The Walton family's actions in the education realm are very familiar to those of us who know how the company does business. All too often, Wal-Mart fails to consult the communities it enters, drives out existing institutions and leaves those most vulnerable wondering how they'll bridge the gap.

Wal-Mart is a highly profitable corporation, reporting between $16 billion and $17 billion a year in profits. Just six members of the Walton family--the majority owners of the company--have more wealth than 42 percent of American families combined. Yet the majority of Wal-Mart workers are paid less than $25,000 a year.

Wal-Mart's low pay and erratic scheduling keep many of its employees and their families in poverty. Too many Wal-Mart moms and dads struggle to put food on the table and pay for doctor visits. And many Wal-Mart kids suffer because mom and dad don't have reliable scheduling that gets them home in time for homework, dinner or bedtime reading.

We know that poverty is one of the biggest factors affecting student achievement. The Waltons, who claim to have joined the education policy debate in order to provide a world-class education for all of America's children, not only actively work against our nation's public education system, but also contribute to the economic insecurity that keeps so many kids from getting the education they need and deserve.

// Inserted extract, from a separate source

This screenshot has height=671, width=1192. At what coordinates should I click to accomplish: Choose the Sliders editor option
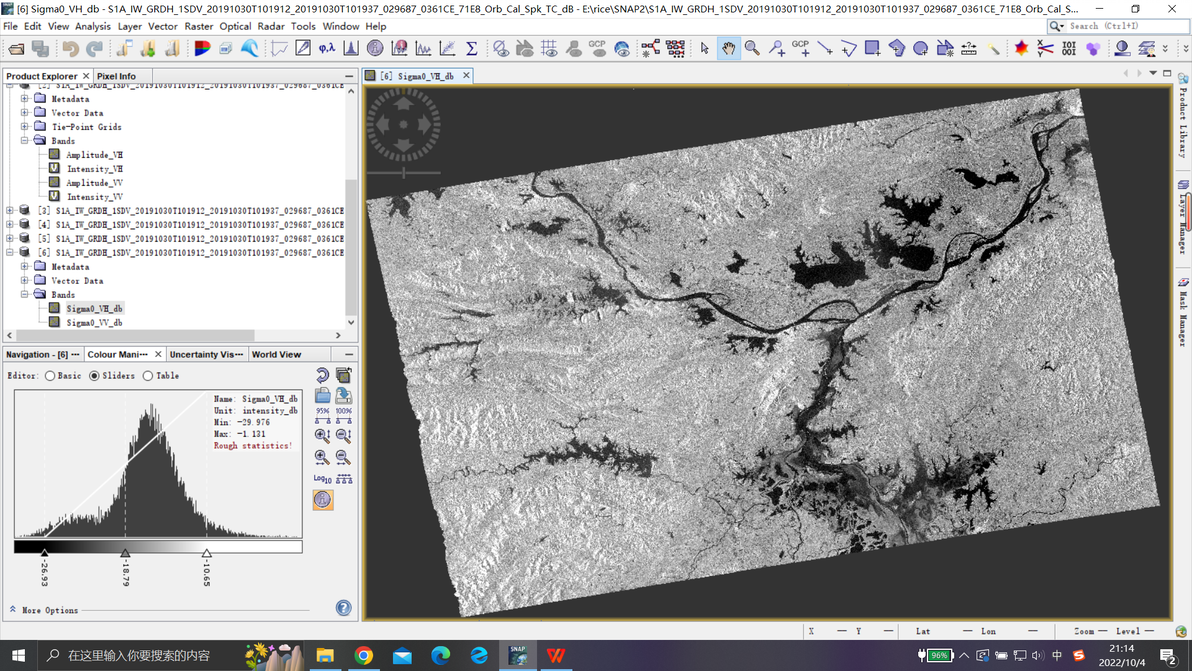(95, 376)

The Walton's education agenda fails to address the fact that 1 out of every 2 children in our nation's public schools lives in poverty. In fact, as the largest private employer in the world, Wal-Mart chooses to keep the majority of its 1.3 million U.S. workers in poverty despite huge profits.

If the Walton family is truly interested in helping every child achieve a high-quality education, they could begin by committing to pay their own workers a decent wage. Instead of spending their billions to wipe out our nation's public school system, the Waltons could join the effort to reclaim the promise of public education in America--and ensure that we fulfill our collective obligation to help all children succeed by allowing their parents to succeed.

That's the kind of appreciation teachers want. As Amber Rain Chandler, a teacher in New York, said to Wal-Mart: "Don't discount the power of teachers."